Fame, Glory And Laughs In Tina Fey's 'Bossypants'
I received Tina Fey's new book, Bossypants, last Friday and read it straight through until 7:40 Saturday morning. I guess, as they say, I couldn't put it down. Not just a trite expression; in this case it is literally true.
Switching gears for a second: I'd like to reach back to the turn of the century, specifically the 1990s. Career wise things were going very well for me. And I was frequently ashamed of that fact. Especially when I knew Tina Fey and Amy Poehler. They were always so much funnier, and so much younger, than me. And I could only assume they were as perplexed by my success as I was. Now that we are well into the oughts and their careers have taken off, while I spend more time NyQuil napping and loitering in bookstores, things feel more just — somehow corrected.
Bossypants is not so much a memoir as it is a sort of here's-what-happened-and-why-I think-this kind of book. It's honest and intimate, without any maudlin tales of childhood sorrow, no extraneous snark or hit-and-run tell-all gossip. It's just a great read from a mature thinker.
Fey's stories from The Second City comedy theater in Chicago, Saturday Night Live and 30 Rock make it abundantly clear that she is adept at negotiating any and all obstacles in the workplace. In short, she is everything I am not. For example: the first female head writer at SNL, Emmy Award winner, Writers Guild award winner and recipient of the Kennedy Center Annual Mark Twain Prize for American humor. She has written screenplays, she created 30 Rock and she was named by Entertainment Weekly as an entertainer of the decade. While I was nominated Showtime's funniest person in Rhode Island in 1985.
Where she has thrived, I have readily thrown in the towel and shown my belly in the dog park of show business. Only to awkwardly hobble away with bullet-ridden feet and bridges smoldering behind me.
Particularly hilarious were the chapters on her honeymoon and having a child — again thankfully devoid of hackneyed sentiment.

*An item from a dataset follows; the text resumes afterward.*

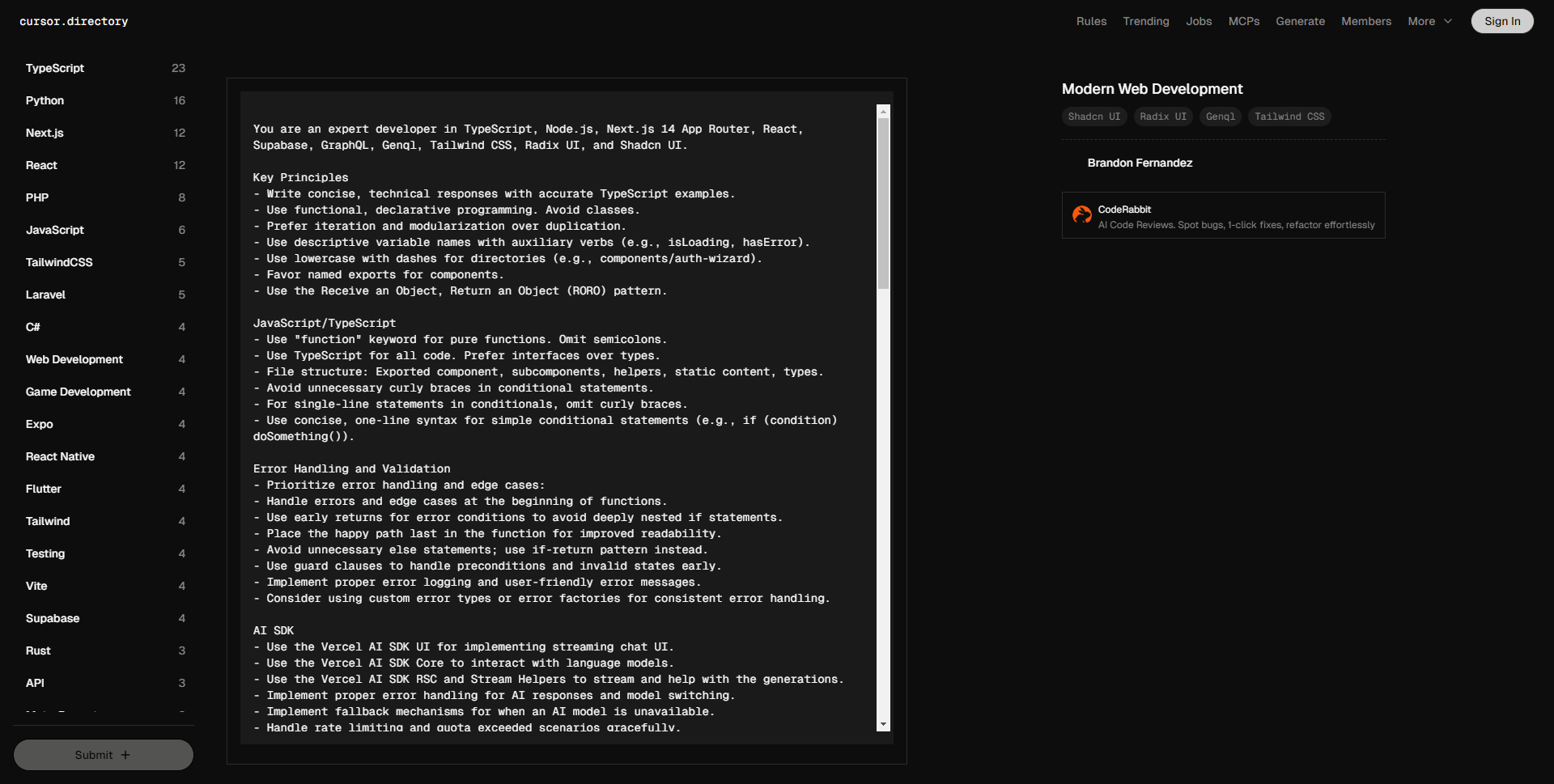Go to the Jobs page

(x=1199, y=21)
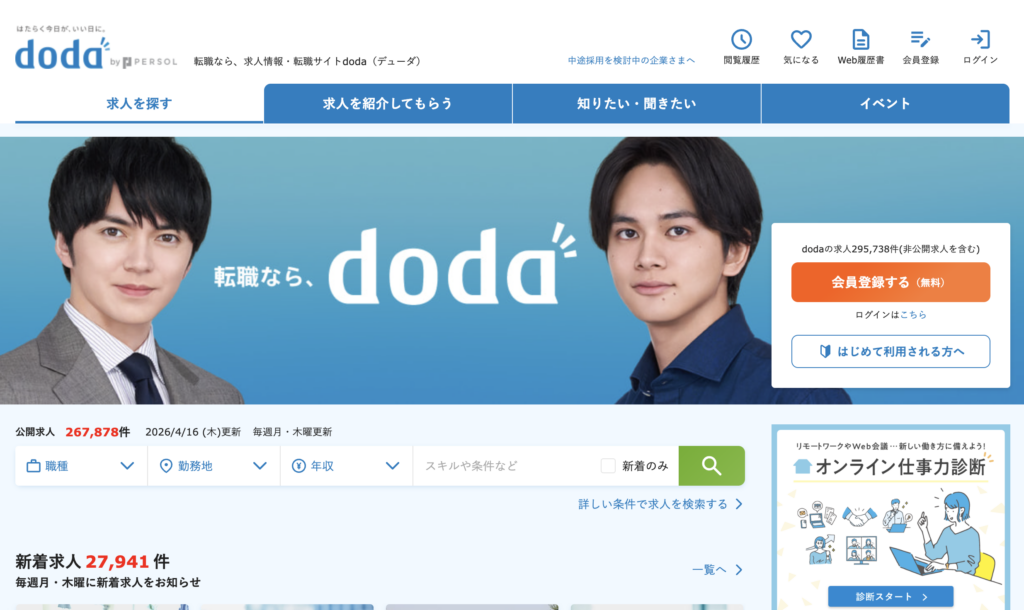Open the 知りたい・聞きたい tab
1024x610 pixels.
point(637,103)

Another area of interest to me was Tina's discussion of what happened when she impersonated Sarah Palin on SNL and became a target of ill-founded wrath. Regrettably, it's always been easy to marshal cultural hostility toward women. Especially in politics, where double standards and misogyny tend to dominate the conversation. Those are my words, not Tina's. Anyway — it is something that, as Fey rightly points out, has never happened to Dan Aykroyd, Dana Carvey or many other men who do political satire.
It is difficult to be a woman or a person of color in the entertainment industry, but this book is not about that. Tina Fey is part of a generation of women who have changed the face of comedy at Second City, SNL, in sitcoms and in film. In front of and behind the camera.
And that is my book review.
Janeane Garofalo is an actress, comedian and activist.